# PROBLEM REQUIREMENTS
Can you extract, word for word, the passage of the SSD heat spreader post starting at "I was clued" and ending at "the foam pad."?

# DOCUMENT EXCERPT
'''
The "heat spreader" isn't graphene. Graphene is conductive. This pad has no conductivity whatsoever. It's just a thermal transfer foam.

I was clued into this when I noticed that all of the reviewers they sent drives to got a metal heat sink along with it, and many tested with that heat sink. That told me that Biwin/HP don't really trust the foam pad to do the job, and didn't want reviews coming out with just the foam pad.

If you use the alleged "graphene" heat sink, the controller gets too hot and it throttles a lot. I pulled it off first thing and put it into one of those cool looking sabrent metal heat sinks with the little heat pipes. It comes off in one piece, smoothly, and remains sticky. I stuck it on an old gen 3 drive that really doesn't need a heat spreader, and it's stayed stuck on, upside down, for a few months so I think it's on there fine?

The sabrent works a treat. It soaks up some heat, the drive sits around 50c and never moves much up or down, regardless of what you're doing to it. If I had any airflow on it, it'd probably drop under 40, but its in a secondary gen 4 slot down the bottom of the mobo, and it's not really getting any. In any case. 50c is fine. Flash tends to perform better when its a little warm, as long as we stay away from too-warm!
'''
# DATA SUPPLIED
'''
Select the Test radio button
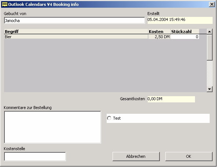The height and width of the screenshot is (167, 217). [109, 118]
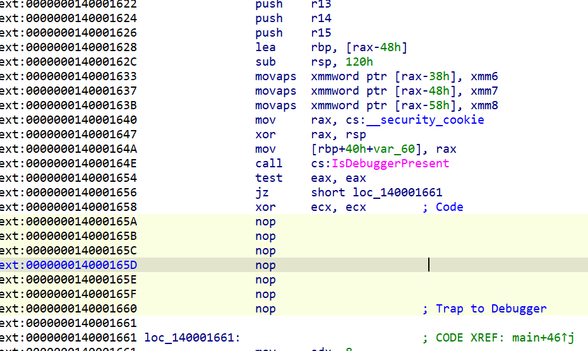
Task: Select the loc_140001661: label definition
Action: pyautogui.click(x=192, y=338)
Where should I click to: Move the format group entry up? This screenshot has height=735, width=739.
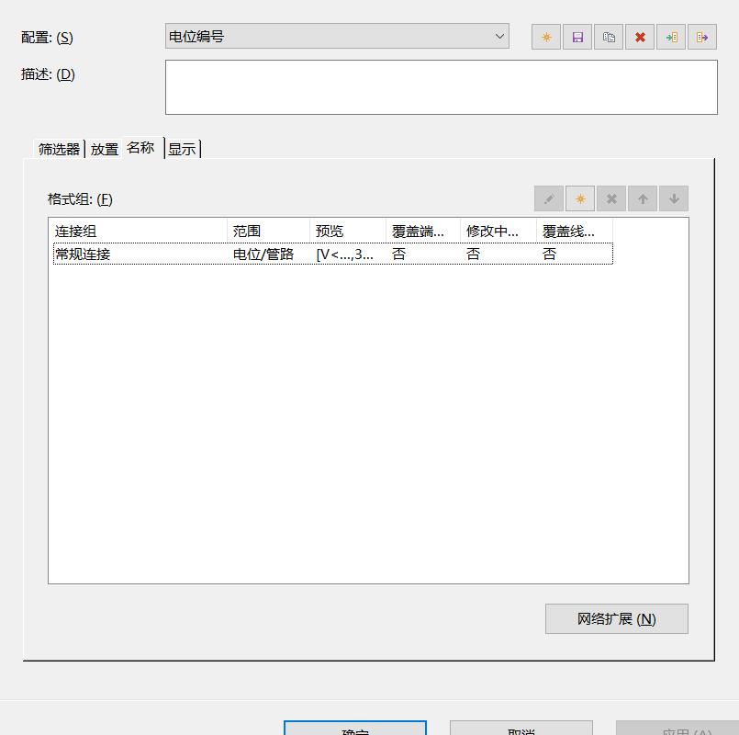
'''
'''
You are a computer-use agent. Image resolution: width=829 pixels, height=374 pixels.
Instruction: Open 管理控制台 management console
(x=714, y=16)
'''
# OUTPUT FOR THIS EXERCISE
I was clued into this when I noticed that all of the reviewers they sent drives to got a metal heat sink along with it, and many tested with that heat sink. That told me that Biwin/HP don't really trust the foam pad to do the job, and didn't want reviews coming out with just the foam pad.